Часа два продолжалась сцена. Марья Алексевна бесилась, двадцать раз начинала кричать и сжимала кулаки, но Верочка говорила: «не вставайте, или я уйду». Бились, бились, ничего не могли сделать. Покончилось тем, что вошла Матрена и спросила, подавать ли обед — пирог уже перестоялся.

— Подумай до вечера, Вера, одумайся, дура! — сказала Марья Алексевна и шепнула что-то Матрене.

— Маменька, вы что-то хотите сделать надо мною, вынуть ключ из двери моей комнаты, или что-нибудь такое. Не делайте ничего: хуже будет.

Марья Алексевна сказала кухарке: «не надо». — «Экой зверь какой, Верка-то! Как бы не за рожу ее он ее брал, в кровь бы ее всю избить, а теперь как тронуть? Изуродует себя. проклятая!».

Пошли обедать. Обедали молча. После обеда Верочка ушла в свою комнату. Павел Константиныч прилег, по обыкновению, соснуть. Но это не удалось ему: только что стал он дремать, вошла Матрена и сказала, что хозяйский человек пришел; хозяйка просит Павла Константиныча сейчас же пожаловать к ней. Матрена вся дрожала, как осиновый лист; ей-то какое дело дрожать?

А как же прикажете ей не дрожать, когда через нее сочинилась вся эта беда? Как только она позвала Верочку к папеньке и маменьке, тотчас же побежала сказать жене хозяйкина повара, что «ваш барин сосватал нашу барышню»; призвали младшую горничную хозяйки, стали упрекать, что она не по-приятельски себя ведет, ничего им до сих пор не сказала; младшая горничная не могла взять в толк, за какую скрытность порицают ее — она никогда ничего не скрывала; ей сказали — «я сама ничего не слышала», — перед нею извинились, что напрасно ее поклепали в скрытности, она побежала сообщить новость старшей горничной, старшая горничная сказала: «значит, это он сделал потихоньку от матери, коли я ничего не слыхала, уж я все то должна знать, что Анна Петровна знает», и пошла сообщить барыне.

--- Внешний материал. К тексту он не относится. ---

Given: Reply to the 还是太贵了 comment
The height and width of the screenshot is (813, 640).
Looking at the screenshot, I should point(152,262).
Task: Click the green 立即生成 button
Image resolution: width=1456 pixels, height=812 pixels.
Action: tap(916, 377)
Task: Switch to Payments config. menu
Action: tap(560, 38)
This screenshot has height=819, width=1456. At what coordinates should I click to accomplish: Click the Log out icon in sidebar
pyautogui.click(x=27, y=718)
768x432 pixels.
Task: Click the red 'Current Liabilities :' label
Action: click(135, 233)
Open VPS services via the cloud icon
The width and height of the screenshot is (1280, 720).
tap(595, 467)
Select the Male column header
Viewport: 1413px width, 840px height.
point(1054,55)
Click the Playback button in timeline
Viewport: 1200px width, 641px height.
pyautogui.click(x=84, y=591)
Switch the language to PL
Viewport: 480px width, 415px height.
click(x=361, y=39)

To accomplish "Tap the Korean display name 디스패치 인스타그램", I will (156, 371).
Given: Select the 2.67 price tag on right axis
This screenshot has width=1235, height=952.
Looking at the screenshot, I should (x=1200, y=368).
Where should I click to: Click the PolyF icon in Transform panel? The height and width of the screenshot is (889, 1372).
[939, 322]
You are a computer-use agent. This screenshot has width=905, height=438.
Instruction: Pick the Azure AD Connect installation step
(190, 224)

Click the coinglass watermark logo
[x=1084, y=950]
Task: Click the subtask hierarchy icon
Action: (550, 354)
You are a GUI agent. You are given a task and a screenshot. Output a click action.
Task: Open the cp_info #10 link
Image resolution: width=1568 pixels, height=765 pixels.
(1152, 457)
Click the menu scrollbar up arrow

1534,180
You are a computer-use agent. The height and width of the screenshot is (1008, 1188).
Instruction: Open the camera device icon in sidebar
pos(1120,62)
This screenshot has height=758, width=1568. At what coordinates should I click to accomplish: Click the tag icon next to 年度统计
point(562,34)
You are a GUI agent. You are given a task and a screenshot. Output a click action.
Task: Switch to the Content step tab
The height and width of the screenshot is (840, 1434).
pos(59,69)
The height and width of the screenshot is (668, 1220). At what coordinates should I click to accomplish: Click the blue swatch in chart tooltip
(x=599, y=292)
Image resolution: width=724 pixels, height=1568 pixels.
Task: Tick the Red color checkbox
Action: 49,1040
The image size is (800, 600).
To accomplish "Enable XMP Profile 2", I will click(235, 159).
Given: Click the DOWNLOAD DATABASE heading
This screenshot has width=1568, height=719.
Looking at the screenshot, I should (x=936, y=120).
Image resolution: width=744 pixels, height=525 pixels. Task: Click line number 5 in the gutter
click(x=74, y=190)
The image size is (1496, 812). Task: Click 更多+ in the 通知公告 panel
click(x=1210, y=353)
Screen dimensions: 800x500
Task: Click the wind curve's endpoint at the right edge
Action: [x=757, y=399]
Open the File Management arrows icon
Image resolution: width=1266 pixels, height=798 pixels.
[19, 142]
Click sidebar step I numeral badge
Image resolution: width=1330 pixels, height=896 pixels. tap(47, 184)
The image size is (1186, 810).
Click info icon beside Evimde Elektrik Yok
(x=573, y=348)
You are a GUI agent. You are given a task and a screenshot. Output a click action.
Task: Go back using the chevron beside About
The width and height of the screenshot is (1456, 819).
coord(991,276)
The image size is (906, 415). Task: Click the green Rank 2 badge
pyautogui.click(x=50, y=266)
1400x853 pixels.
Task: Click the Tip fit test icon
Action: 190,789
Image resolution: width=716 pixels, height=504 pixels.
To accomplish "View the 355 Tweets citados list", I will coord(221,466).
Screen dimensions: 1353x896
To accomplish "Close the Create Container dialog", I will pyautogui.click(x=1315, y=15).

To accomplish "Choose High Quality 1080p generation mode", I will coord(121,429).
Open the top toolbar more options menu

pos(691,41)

Анна Петровна ахала, охала, два раза упала в обморок, — наедине со старшею горничною; значит, сильно была огорчена, и послала за сыном. Сын явился.

— Мишель, справедливо ли то, что я слышу? (тоном гневного страдания.)

— Что вы слышали, maman?

— То, что ты сделал предложение этой… этой… этой… дочери нашего управляющего?

— Сделал, maman.

— Не спросив мнения матери?

— Я хотел спросить вашего согласия, когда получу ее.

— Я полагаю, что в ее согласии ты мог быть более уверен, чем в моем.

— Maman, так нынче принято, что прежде узнают о согласии девушки, потом уже говорят родственникам.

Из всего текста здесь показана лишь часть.